Pilihan
Nyonya Pilatus
BS Mardiatmadja ; Pengajar di STF Driyarkara, Jakarta
|
SINAR
HARAPAN, 23 April 2014
Jarang
seorang nyonya memainkan peran di kalangan pejabat romawi zaman kuno. Di
banyak negara masa kini, peran “ibu negara” juga jarang mencolok, walau
diakui, Angela Merkel malah merupakan satu pemimpin pemerintahan yang paling
berpengaruh di dunia sekarang.
Beberapa
waktu yang lalu, kita berkenalan dengan Margaret Thatcher, nyonya perkasa
dari London. Namun, Nyonya Pilatus dalam banyak kisah dianggap menjadi wakil
suara hati yang memilih memengaruhi keputusan Pilatus, sang suami, yang
akhirnya mengabaikan nasihat istrinya.
Pilatus
mengambil keputusan pengecut, “Hukumlah menurut hukummu.” Padahal, para
pejabat Yahudi jelas-jelas menyerahkan keputusan pada penguasa Kerajaan
Romawi, yaitu dirinya, Pilatus.
Masalahnya
dipaparkan secara rinci oleh penulis injil secara sedikit berbeda dari
beberapa penulis skenario dan sutradara film.
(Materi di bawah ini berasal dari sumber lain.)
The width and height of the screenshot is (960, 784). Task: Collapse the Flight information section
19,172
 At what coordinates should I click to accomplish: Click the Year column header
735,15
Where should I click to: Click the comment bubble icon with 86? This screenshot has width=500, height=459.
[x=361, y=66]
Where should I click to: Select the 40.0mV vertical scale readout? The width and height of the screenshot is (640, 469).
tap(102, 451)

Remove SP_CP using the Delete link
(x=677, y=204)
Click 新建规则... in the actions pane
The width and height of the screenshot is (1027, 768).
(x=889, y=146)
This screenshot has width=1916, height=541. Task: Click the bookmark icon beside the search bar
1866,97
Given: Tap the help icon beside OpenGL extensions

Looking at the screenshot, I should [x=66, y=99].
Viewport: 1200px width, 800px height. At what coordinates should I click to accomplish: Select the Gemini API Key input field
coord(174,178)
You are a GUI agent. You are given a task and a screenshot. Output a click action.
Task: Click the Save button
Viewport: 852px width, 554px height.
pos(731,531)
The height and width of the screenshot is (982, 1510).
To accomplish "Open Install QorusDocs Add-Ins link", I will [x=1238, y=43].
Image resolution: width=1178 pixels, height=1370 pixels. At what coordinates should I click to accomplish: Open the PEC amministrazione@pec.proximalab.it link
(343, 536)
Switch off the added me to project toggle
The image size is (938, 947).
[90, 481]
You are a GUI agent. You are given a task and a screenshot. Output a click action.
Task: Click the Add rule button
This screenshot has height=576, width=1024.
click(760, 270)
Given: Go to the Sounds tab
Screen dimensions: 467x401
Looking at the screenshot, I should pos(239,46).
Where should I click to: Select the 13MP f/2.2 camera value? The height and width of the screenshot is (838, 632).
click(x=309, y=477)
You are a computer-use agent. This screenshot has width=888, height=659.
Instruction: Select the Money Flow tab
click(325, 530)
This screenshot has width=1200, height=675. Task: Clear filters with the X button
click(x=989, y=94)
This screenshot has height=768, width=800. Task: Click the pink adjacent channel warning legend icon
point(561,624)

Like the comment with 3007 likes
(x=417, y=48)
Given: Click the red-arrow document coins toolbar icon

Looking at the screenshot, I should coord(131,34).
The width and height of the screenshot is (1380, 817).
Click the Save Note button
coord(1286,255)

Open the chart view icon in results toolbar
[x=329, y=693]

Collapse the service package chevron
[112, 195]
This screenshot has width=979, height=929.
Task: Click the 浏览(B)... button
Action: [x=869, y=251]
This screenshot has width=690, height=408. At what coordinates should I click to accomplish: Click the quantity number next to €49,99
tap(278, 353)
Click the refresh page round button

Ada yang sekadar memperlihatkan
seorang pejabat Romawi yang mengambil pilihan berlindung di balik bahaya
kerusuhan Yahudi, yang sangat mungkin menyebabkan bos di Roma menegurnya
dengan keras.
Ada
pula yang menggambarkan pergulatan batin Pilatus antara logika hukum Romawi
(melepaskan orang “tak bersalah”) dengan cara berpikir transaksional
politikus picik (“kompromi yuridis” agar melunakkan nafsu berontak pemuka
agama fanatik).
Lainnya
lagi melukiskan personifikasi discernment politis Pilatus untuk memilih “yang
terbaik”, dengan menghadirkan Nyonya Pilatus yang menyarankan sang suami
tidak mencampurkan urusan politik dengan debat agama di lingkungan orang
Yahudi.
Dalam
discernment menurut Pilatus, pilihannya sebenarnya tidaklah sekadar antara
yang benar dan yang salah, tetapi antara “yang secara politis paling tepat”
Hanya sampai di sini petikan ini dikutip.